In 2007, former Gov. Ted Strickland granted independent home health-care workers the right to bargain collectively with state government. He extended the right to home child-care providers the following year. The policy applied to workers who are reimbursed for care through state programs such as Medicaid.
Such employees contract with Ohio agencies to provide care. But because they are not considered direct employees of the state, they aren’t eligible for the same benefits and bargaining rights as public employees.
Mr. Kasich vowed to rescind Mr. Strickland’s policy during his 2010 gubernatorial campaign. He claimed that independent care providers have no right to collective bargaining with the state because they aren’t state employees.
Home care workers provide vital services to disabled, elderly, and the youngest Ohioans. They should be entitled to the same opportunities to address work-related concerns and bargain collectively as public employees and other care providers. The governor shouldn’t strip these workers of their rights based on a technicality.
In-home child-care providers have made gains in their contracts since they got the right to unionize. Joe Weidner, a spokesman for the American Federation of State, County, and Municipal Employees, which represents child-care providers, told The Blade’s editorial page: “Before they unionized, their contract with the state was take it or leave it.”
Democratic state senators plan to introduce legislation that would effectively undo the governor’s repeal. It’s unlikely to gain approval by Republican lawmakers who control the General Assembly.
Mr. Kasich says home health-care workers no longer need access to health insurance through their unions because of recently expanded opportunities to obtain insurance through the Affordable Care Act and state Medicaid expansion. Yet plans on the health insurance marketplace often are more costly to workers than employer-subsidized plans and don’t offer the same benefits.
Workers’ continued access to Obamacare is hardly guaranteed. Governor Kasich has called for repeal of the Affordable Care Act, even as he relies on the law to pay for Ohio’s Medicaid expansion. A case before the U.S. Supreme Court threatens to dismantle federal subsidies for Obamacare recipients in many states, including Ohio.
The governor evidently has not fully learned the lesson of the controversial Senate Bill 5, which would have severely restricted public unions’ bargaining power. Mr. Kasich signed the bill into law in 2011, but Ohioans overwhelmingly voted to repeal it that year.

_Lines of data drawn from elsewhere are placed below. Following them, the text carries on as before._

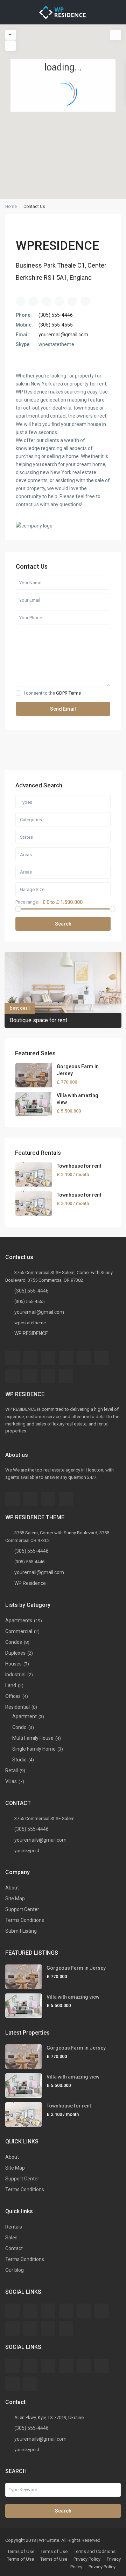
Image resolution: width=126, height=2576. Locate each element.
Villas (11, 1781)
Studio (19, 1759)
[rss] (30, 1358)
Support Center (22, 1909)
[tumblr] (12, 1376)
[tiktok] (66, 2366)
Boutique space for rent (38, 1020)
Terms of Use (20, 2551)
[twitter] (48, 1358)
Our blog (14, 2270)
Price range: (27, 902)
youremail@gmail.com (63, 334)
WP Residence (30, 1583)
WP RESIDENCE (31, 1333)
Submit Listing (21, 1931)
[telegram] (48, 2366)
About (12, 1887)
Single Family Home (34, 1749)
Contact (14, 2248)
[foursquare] (66, 1499)
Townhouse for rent (79, 1166)
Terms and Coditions (94, 2551)
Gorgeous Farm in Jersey (76, 1968)
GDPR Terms (68, 693)
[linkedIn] (101, 1358)
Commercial (18, 1631)
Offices (13, 1696)
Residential (17, 1707)
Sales (11, 2237)
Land (10, 1685)
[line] (12, 2383)
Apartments (18, 1620)
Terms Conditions (24, 1920)
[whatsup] (30, 2366)
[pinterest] (30, 1376)
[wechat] (30, 2383)
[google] (84, 1358)
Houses (13, 1664)
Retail (11, 1770)
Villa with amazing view (73, 1997)
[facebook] (12, 1358)
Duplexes (15, 1653)
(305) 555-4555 (55, 325)
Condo (19, 1727)
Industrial (15, 1674)
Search (63, 924)
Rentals (13, 2227)
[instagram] (48, 1499)
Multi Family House (33, 1738)
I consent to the (52, 693)
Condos (13, 1642)
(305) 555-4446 (55, 315)
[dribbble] (66, 1358)
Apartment (24, 1716)
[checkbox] (18, 693)
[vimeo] (66, 1376)
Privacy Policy (87, 2559)
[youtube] (48, 1376)
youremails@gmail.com (40, 1840)
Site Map (15, 1898)
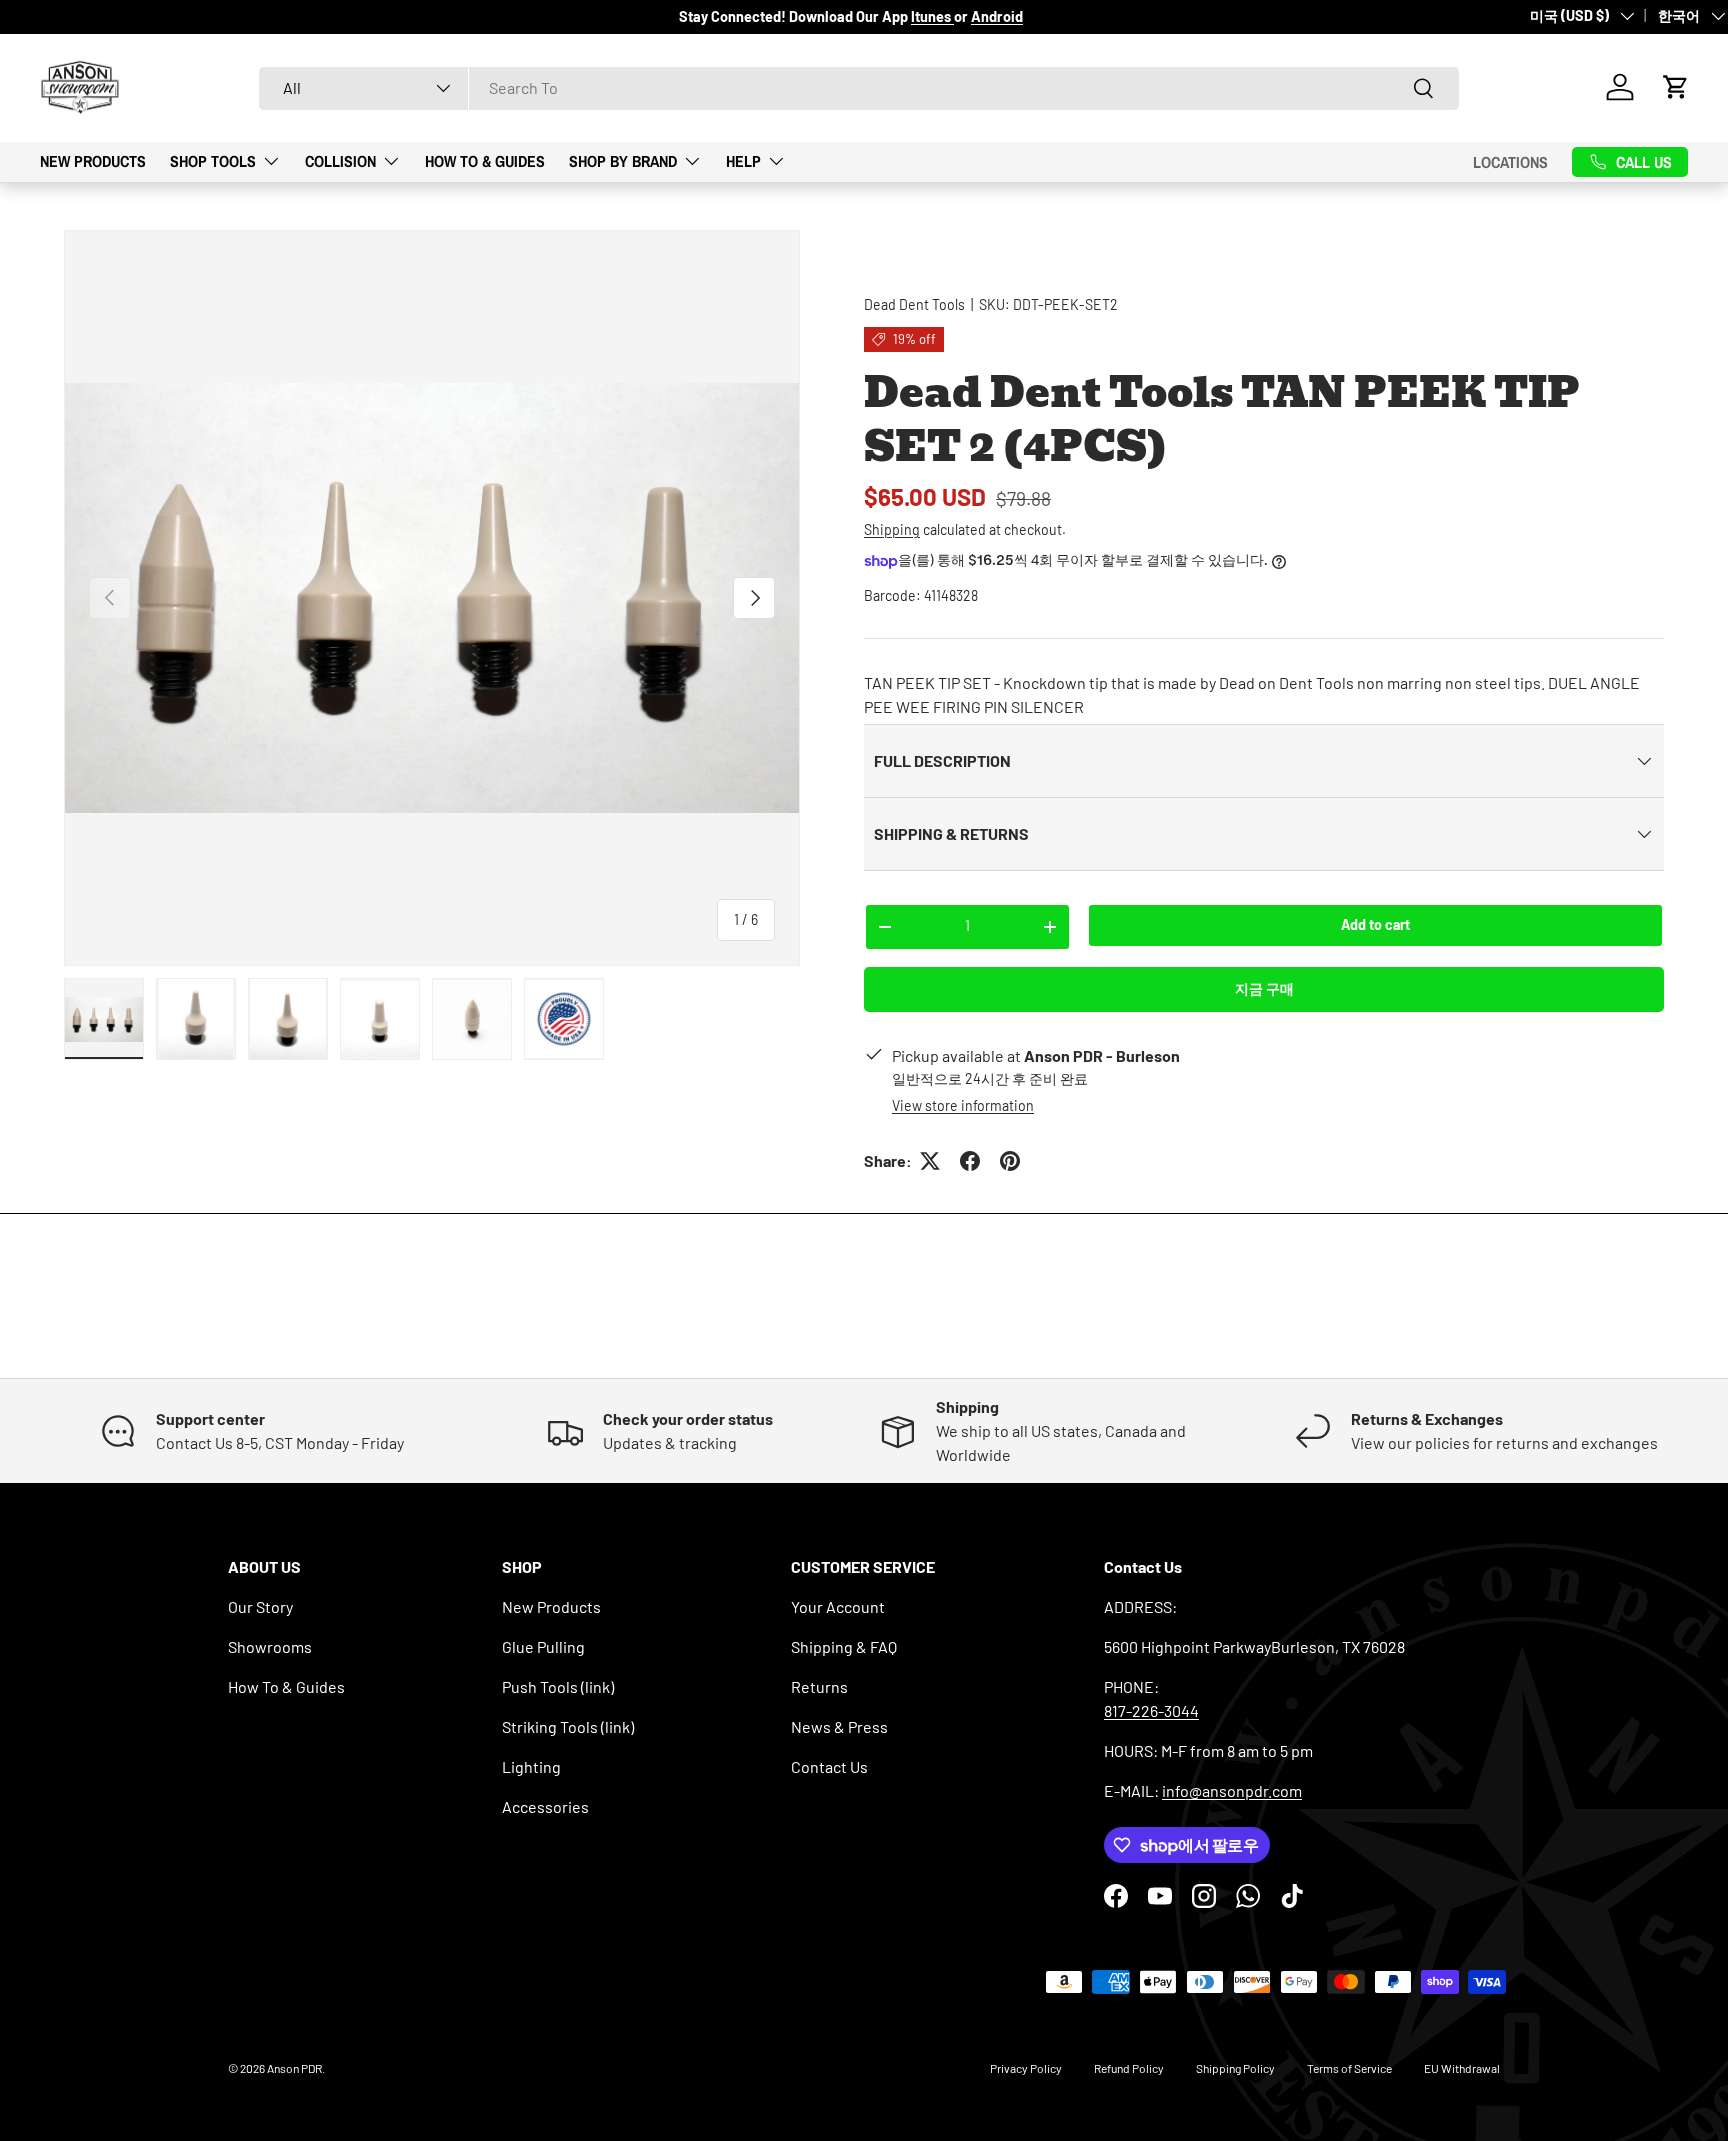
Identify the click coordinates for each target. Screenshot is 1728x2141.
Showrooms (270, 1646)
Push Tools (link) (558, 1686)
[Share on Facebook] (970, 1161)
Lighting (531, 1766)
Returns (819, 1686)
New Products (93, 161)
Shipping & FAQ (844, 1646)
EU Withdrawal (1462, 2068)
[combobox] (859, 87)
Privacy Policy (1026, 2068)
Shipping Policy (1235, 2068)
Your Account (838, 1606)
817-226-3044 (1151, 1710)
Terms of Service (1349, 2068)
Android (997, 16)
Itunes (932, 16)
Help (743, 161)
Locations (1510, 161)
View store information (963, 1105)
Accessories (545, 1806)
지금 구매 (1264, 988)
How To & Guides (485, 161)
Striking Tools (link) (568, 1726)
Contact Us (829, 1766)
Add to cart (1375, 924)
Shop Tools (213, 161)
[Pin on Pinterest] (1010, 1161)
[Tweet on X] (930, 1161)
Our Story (260, 1606)
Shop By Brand (623, 161)
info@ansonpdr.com (1232, 1790)
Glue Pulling (543, 1646)
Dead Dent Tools (914, 304)
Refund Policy (1129, 2068)
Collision (340, 161)
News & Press (839, 1726)
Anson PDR (294, 2068)
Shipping (892, 529)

To his credit, Mr. Kasich has said he doesn’t intend to bring extreme “right to work” legislation to Ohio, which has decimated unions in other states. Yet the governor’s position on labor rights often remains troublesome.
Mr. Kasich has again chosen political expediency over the welfare of thousands of Ohio workers. If he makes his long-anticipated entrance into the presidential race, that will be a valid topic for discussion.